A Class of Distal Functions on Semitopological Semigroups

TL;DR

This paper generalizes the Weyl algebra of distal functions from the integers to broader semitopological semigroups, showing these functions are distal and exploring their properties in various algebraic structures.

Contribution

It extends the study of distal functions and the Weyl algebra to general semitopological semigroups, including countable rings and the bicyclic semigroup.

Findings

The algebra's elements are distal functions.

The algebra is characterized for the integers and countable rings.
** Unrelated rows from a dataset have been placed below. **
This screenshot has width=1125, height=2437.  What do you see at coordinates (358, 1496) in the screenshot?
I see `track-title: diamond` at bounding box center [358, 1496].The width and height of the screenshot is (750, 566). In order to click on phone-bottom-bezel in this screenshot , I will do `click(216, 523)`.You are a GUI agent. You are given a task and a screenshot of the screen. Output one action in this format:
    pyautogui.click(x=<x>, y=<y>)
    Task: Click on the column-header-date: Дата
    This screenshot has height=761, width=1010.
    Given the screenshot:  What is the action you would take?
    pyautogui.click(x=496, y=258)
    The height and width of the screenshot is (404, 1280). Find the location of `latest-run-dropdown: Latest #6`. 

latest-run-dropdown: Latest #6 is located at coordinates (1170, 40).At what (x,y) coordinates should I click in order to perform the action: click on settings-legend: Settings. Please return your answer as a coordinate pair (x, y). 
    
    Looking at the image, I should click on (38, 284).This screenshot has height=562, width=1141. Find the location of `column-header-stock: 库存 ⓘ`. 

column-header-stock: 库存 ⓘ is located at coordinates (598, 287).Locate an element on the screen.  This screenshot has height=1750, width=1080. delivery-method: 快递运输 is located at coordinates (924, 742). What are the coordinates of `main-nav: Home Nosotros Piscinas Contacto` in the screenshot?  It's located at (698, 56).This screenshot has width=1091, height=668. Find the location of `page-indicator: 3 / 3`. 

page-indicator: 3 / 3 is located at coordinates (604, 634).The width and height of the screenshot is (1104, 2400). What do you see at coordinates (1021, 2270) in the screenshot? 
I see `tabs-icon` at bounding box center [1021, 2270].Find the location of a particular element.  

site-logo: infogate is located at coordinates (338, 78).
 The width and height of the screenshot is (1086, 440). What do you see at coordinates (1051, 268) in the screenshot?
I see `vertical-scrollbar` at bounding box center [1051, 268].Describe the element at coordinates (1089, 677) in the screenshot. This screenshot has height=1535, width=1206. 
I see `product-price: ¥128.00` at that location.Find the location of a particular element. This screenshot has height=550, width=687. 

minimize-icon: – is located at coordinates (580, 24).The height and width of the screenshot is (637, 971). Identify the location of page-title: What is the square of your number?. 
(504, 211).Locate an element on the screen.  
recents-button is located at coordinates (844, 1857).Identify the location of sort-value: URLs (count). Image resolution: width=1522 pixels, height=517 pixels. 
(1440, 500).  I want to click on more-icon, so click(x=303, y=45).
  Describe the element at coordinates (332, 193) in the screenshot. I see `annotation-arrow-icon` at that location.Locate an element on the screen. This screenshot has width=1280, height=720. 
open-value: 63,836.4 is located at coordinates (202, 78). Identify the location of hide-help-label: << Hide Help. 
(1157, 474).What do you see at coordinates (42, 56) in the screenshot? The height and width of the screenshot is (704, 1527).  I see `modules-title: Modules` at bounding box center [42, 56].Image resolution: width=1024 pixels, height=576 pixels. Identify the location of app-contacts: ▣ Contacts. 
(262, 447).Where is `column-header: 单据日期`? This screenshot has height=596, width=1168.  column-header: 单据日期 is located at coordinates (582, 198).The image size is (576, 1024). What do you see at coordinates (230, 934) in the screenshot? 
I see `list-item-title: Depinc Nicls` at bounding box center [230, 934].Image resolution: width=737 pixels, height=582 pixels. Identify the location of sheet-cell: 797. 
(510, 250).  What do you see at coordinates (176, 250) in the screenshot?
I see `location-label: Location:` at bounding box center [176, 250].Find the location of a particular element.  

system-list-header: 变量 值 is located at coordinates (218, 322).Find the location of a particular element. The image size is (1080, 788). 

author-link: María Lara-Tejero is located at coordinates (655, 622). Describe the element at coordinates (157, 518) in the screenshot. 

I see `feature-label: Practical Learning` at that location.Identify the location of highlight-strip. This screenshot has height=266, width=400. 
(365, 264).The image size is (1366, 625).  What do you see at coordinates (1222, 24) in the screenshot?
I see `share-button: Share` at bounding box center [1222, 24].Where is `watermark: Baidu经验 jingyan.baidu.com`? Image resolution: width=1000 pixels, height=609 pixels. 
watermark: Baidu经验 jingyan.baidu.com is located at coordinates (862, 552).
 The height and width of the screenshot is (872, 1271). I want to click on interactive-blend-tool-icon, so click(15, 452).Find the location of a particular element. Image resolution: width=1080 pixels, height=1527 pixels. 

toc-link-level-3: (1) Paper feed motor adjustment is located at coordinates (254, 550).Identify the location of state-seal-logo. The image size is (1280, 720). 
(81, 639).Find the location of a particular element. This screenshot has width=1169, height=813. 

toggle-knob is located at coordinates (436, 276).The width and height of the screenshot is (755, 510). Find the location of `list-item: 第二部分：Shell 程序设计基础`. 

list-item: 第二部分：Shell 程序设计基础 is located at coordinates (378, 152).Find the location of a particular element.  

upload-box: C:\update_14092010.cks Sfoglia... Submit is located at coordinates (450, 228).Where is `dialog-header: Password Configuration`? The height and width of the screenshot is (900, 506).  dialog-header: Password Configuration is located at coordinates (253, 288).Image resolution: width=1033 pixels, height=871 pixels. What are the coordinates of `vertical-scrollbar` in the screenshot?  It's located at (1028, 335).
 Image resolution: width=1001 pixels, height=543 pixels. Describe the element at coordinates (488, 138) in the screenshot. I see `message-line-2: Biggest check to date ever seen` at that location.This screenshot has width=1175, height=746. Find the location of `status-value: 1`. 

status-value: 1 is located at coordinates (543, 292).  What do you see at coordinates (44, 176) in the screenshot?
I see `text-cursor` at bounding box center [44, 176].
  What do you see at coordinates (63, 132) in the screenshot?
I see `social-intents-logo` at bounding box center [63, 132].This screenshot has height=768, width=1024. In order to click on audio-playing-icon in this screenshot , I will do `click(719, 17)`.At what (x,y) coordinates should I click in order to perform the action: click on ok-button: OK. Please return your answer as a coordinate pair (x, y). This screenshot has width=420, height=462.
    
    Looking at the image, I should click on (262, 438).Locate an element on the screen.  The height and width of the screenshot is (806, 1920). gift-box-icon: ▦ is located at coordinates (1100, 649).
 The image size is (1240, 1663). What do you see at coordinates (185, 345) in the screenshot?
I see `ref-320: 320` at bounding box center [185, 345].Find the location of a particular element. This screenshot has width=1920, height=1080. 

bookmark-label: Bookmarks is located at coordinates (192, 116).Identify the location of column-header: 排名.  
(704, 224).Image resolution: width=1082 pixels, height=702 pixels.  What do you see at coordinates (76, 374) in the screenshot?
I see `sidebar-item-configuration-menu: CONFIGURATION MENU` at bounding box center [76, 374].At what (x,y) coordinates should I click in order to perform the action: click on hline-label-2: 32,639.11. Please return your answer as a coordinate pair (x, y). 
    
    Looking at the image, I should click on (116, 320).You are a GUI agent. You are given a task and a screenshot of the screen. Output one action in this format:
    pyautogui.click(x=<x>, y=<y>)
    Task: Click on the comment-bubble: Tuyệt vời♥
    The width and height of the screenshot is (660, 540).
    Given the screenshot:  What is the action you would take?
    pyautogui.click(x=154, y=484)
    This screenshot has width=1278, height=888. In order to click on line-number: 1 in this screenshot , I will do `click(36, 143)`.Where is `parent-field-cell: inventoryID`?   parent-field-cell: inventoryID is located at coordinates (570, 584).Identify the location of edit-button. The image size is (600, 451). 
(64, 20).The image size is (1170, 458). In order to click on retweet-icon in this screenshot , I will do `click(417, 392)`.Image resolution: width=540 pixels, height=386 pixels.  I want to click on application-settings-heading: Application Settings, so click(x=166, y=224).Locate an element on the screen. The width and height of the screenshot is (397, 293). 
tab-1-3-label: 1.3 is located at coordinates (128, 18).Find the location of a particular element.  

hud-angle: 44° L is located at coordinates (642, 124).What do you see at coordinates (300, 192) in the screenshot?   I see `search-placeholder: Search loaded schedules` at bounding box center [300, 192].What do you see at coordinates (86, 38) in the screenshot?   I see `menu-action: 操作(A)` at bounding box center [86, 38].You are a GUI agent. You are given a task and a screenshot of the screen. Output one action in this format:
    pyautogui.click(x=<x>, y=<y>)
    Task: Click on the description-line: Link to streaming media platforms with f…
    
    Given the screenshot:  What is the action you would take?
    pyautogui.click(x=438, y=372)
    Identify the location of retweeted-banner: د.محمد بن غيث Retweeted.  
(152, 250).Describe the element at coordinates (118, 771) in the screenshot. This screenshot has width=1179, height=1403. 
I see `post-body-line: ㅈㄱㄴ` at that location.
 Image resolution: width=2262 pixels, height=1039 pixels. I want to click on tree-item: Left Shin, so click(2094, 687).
Results include properties of the algebra on the bicyclic semigroup.

Abstract

The norm closure of the algebra generated by the set $\{n\mapsto {\lambda}^{n^k}:$ $\lambda\in{\mathbb {T}}$ and $k\in{\mathbb{N}}\}$ of functions on $({\mathbb {Z}}, +)$ was studied in \cite{S} (and was named as the Weyl algebra). In this paper, by a fruitful result of Namioka, this algebra is generalized for a general semitopological semigroup and, among other things, it is shown that the elements of the involved algebra are distal. In particular, we examine this algebra for $({\mathbb {Z}}, +)$ and (more generally) for the discrete (additive) group of any countable ring. Finally, our results are treated for a bicyclic semigroup.